**Exercise requirements:**
The response must consist of the complete listing below, reproduced without alteration.

==== Records provided

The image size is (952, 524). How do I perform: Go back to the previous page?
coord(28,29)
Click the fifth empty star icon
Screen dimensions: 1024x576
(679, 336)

========

**Answer to this task:**
The image size is (952, 524). How do I perform: Go back to the previous page?
coord(28,29)
Click the fifth empty star icon
Screen dimensions: 1024x576
(679, 336)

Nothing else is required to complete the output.